**Work to complete:** Set down every entry again exactly as it stands below.

Stored data entries
....

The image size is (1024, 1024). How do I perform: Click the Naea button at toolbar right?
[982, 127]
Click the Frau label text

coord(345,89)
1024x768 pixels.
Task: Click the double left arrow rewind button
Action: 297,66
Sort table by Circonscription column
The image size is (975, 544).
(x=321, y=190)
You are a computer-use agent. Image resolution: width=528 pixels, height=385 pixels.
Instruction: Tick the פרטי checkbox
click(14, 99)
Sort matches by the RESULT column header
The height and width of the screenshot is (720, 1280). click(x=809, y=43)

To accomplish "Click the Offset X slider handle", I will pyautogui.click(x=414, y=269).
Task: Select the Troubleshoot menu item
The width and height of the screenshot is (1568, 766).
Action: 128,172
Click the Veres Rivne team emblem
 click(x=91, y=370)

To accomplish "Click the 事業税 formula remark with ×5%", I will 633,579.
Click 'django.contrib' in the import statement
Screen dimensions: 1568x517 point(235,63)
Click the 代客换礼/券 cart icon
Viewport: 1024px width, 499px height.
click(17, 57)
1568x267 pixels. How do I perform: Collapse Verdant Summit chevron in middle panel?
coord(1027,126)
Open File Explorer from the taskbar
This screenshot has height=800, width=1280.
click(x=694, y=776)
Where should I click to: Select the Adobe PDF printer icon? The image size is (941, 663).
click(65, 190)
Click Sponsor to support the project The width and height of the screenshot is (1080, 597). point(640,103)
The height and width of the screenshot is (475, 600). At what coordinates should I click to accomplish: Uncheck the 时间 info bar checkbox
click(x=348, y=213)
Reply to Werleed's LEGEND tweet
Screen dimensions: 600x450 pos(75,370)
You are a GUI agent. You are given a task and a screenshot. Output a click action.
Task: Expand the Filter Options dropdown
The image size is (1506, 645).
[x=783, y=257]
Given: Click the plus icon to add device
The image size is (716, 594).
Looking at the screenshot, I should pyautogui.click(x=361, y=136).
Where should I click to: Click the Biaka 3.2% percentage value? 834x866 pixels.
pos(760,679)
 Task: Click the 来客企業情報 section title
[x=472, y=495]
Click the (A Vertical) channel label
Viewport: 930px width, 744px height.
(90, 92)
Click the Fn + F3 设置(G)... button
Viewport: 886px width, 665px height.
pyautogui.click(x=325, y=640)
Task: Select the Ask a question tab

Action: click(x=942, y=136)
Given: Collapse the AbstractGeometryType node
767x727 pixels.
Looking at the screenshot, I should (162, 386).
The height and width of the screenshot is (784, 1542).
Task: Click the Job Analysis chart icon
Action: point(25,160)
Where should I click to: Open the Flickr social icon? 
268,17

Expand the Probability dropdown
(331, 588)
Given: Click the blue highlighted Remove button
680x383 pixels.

....

**Response area:**
The image size is (1024, 1024). How do I perform: Click the Naea button at toolbar right?
[982, 127]
Click the Frau label text

coord(345,89)
1024x768 pixels.
Task: Click the double left arrow rewind button
Action: 297,66
Sort table by Circonscription column
The image size is (975, 544).
(x=321, y=190)
You are a computer-use agent. Image resolution: width=528 pixels, height=385 pixels.
Instruction: Tick the פרטי checkbox
click(14, 99)
Sort matches by the RESULT column header
The height and width of the screenshot is (720, 1280). click(x=809, y=43)

To accomplish "Click the Offset X slider handle", I will pyautogui.click(x=414, y=269).
Task: Select the Troubleshoot menu item
The width and height of the screenshot is (1568, 766).
Action: 128,172
Click the Veres Rivne team emblem
 click(x=91, y=370)

To accomplish "Click the 事業税 formula remark with ×5%", I will 633,579.
Click 'django.contrib' in the import statement
Screen dimensions: 1568x517 point(235,63)
Click the 代客换礼/券 cart icon
Viewport: 1024px width, 499px height.
click(17, 57)
1568x267 pixels. How do I perform: Collapse Verdant Summit chevron in middle panel?
coord(1027,126)
Open File Explorer from the taskbar
This screenshot has height=800, width=1280.
click(x=694, y=776)
Where should I click to: Select the Adobe PDF printer icon? The image size is (941, 663).
click(65, 190)
Click Sponsor to support the project The width and height of the screenshot is (1080, 597). point(640,103)
The height and width of the screenshot is (475, 600). At what coordinates should I click to accomplish: Uncheck the 时间 info bar checkbox
click(x=348, y=213)
Reply to Werleed's LEGEND tweet
Screen dimensions: 600x450 pos(75,370)
You are a GUI agent. You are given a task and a screenshot. Output a click action.
Task: Expand the Filter Options dropdown
The image size is (1506, 645).
[x=783, y=257]
Given: Click the plus icon to add device
The image size is (716, 594).
Looking at the screenshot, I should pyautogui.click(x=361, y=136).
Where should I click to: Click the Biaka 3.2% percentage value? 834x866 pixels.
pos(760,679)
 Task: Click the 来客企業情報 section title
[x=472, y=495]
Click the (A Vertical) channel label
Viewport: 930px width, 744px height.
(90, 92)
Click the Fn + F3 设置(G)... button
Viewport: 886px width, 665px height.
pyautogui.click(x=325, y=640)
Task: Select the Ask a question tab

Action: click(x=942, y=136)
Given: Collapse the AbstractGeometryType node
767x727 pixels.
Looking at the screenshot, I should (162, 386).
The height and width of the screenshot is (784, 1542).
Task: Click the Job Analysis chart icon
Action: point(25,160)
Where should I click to: Open the Flickr social icon? 
268,17

Expand the Probability dropdown
(331, 588)
Given: Click the blue highlighted Remove button
680x383 pixels.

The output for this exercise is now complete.